WORK INSTRUCTION
Reproduce exactly the lines from the one containing "Task: Open calendar picker in Stichtag field" through the last line of the data, both ends included.

INPUT MATERIAL
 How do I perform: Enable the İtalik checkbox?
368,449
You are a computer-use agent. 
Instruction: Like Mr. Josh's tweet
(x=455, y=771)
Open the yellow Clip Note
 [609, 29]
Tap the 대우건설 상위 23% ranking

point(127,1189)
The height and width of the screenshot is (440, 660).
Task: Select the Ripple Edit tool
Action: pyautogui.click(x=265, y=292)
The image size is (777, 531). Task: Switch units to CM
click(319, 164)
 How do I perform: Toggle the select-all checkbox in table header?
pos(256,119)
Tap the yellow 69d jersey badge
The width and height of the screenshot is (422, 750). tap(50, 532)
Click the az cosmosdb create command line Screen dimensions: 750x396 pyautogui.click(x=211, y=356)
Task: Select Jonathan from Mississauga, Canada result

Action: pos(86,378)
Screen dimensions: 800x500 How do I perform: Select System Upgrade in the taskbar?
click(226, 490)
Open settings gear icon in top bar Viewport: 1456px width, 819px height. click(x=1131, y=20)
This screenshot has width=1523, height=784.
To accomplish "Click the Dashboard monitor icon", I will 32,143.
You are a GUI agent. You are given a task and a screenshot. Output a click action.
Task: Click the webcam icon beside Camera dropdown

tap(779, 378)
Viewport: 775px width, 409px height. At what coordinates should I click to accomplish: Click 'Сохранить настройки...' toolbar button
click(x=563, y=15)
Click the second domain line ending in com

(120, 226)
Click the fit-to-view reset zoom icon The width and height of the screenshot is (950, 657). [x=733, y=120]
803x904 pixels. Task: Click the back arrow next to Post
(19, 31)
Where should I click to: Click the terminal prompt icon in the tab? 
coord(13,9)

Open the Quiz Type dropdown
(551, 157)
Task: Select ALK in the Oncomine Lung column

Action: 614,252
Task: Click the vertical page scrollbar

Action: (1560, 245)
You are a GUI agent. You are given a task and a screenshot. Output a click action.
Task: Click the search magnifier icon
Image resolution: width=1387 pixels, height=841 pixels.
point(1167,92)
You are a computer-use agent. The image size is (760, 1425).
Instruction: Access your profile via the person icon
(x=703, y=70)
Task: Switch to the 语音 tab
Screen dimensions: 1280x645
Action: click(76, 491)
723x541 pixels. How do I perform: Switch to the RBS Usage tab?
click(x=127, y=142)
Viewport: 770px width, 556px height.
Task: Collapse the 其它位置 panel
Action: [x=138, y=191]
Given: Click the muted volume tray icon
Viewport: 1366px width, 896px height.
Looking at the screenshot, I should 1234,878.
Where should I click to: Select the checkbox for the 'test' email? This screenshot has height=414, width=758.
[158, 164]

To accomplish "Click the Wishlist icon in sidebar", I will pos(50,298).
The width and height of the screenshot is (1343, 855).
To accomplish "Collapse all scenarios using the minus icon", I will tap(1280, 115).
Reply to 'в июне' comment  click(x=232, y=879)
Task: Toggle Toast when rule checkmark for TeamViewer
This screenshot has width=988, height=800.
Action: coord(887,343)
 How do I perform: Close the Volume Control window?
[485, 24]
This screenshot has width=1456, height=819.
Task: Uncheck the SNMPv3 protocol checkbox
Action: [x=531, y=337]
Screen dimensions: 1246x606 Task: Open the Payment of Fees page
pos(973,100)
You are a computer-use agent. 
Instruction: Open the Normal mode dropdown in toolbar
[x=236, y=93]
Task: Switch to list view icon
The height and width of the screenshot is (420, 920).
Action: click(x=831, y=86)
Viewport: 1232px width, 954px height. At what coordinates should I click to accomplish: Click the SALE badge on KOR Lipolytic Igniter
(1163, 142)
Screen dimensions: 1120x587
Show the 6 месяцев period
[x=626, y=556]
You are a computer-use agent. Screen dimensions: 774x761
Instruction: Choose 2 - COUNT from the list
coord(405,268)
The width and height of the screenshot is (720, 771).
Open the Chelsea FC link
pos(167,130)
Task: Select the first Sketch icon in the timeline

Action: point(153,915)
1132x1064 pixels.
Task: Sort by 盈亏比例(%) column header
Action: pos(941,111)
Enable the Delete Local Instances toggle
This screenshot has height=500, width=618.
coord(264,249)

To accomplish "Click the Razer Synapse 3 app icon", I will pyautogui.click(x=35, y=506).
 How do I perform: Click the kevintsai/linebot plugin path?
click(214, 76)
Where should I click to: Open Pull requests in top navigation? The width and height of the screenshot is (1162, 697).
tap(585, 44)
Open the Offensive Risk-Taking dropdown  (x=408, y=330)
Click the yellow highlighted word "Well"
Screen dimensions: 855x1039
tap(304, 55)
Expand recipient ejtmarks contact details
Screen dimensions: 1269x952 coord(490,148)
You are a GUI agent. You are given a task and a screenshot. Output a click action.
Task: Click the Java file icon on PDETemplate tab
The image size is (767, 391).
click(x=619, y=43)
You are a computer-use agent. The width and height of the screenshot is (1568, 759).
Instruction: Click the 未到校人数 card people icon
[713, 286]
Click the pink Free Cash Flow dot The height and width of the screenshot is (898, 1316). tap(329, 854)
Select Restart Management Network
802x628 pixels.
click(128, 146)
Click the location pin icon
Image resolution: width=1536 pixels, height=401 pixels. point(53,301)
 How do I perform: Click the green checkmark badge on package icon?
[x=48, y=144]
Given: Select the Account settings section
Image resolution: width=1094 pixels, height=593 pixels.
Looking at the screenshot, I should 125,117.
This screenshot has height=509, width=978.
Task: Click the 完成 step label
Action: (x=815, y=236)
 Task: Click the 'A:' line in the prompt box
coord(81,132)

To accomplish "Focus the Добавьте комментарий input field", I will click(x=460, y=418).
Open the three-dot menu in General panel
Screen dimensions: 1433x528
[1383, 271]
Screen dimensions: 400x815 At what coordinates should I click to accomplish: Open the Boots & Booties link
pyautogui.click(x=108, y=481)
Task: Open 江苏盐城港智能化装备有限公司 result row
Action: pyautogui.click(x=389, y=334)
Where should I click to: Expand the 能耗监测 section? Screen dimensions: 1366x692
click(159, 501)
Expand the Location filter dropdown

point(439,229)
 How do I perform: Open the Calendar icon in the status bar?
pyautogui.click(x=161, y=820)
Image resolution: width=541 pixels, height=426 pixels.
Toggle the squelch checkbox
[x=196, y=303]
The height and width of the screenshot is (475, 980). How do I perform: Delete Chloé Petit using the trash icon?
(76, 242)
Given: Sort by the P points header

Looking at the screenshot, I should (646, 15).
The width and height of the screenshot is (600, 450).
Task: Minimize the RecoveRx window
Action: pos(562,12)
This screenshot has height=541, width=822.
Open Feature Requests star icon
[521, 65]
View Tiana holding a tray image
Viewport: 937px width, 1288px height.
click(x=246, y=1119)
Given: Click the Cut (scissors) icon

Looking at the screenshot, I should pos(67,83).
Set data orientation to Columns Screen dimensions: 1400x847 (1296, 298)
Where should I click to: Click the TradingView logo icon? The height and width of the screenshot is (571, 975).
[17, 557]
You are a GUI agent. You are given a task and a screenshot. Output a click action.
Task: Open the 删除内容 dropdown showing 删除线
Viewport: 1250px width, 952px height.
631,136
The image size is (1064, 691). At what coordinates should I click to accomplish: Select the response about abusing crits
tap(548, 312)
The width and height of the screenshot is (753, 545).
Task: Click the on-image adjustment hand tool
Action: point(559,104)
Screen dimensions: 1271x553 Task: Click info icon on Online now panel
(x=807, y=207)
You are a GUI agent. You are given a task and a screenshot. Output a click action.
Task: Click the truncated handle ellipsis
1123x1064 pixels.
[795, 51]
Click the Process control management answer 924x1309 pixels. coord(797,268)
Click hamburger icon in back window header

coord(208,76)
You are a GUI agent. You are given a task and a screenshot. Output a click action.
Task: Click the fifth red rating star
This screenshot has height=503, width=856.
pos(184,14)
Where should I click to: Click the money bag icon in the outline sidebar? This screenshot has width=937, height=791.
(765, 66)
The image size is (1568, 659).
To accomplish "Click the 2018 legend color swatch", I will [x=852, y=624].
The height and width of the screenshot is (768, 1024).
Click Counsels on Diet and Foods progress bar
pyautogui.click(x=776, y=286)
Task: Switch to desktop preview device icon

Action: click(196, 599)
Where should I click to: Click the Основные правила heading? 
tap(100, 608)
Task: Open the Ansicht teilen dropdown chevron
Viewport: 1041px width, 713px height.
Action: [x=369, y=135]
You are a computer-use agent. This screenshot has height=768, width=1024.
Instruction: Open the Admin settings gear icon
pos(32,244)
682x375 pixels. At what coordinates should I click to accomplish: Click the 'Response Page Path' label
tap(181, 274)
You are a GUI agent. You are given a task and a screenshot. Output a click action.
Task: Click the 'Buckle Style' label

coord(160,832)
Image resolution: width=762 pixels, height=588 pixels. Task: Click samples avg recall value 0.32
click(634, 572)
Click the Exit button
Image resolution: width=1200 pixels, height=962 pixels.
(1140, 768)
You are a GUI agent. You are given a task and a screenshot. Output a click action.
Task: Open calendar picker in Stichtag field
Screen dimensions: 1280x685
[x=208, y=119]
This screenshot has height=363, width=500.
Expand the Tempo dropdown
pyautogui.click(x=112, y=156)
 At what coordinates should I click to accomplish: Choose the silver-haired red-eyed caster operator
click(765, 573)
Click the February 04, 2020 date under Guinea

ANSWER SECTION
Task: Open calendar picker in Stichtag field
Screen dimensions: 1280x685
[x=208, y=119]
This screenshot has height=363, width=500.
Expand the Tempo dropdown
pyautogui.click(x=112, y=156)
 At what coordinates should I click to accomplish: Choose the silver-haired red-eyed caster operator
click(765, 573)
Click the February 04, 2020 date under Guinea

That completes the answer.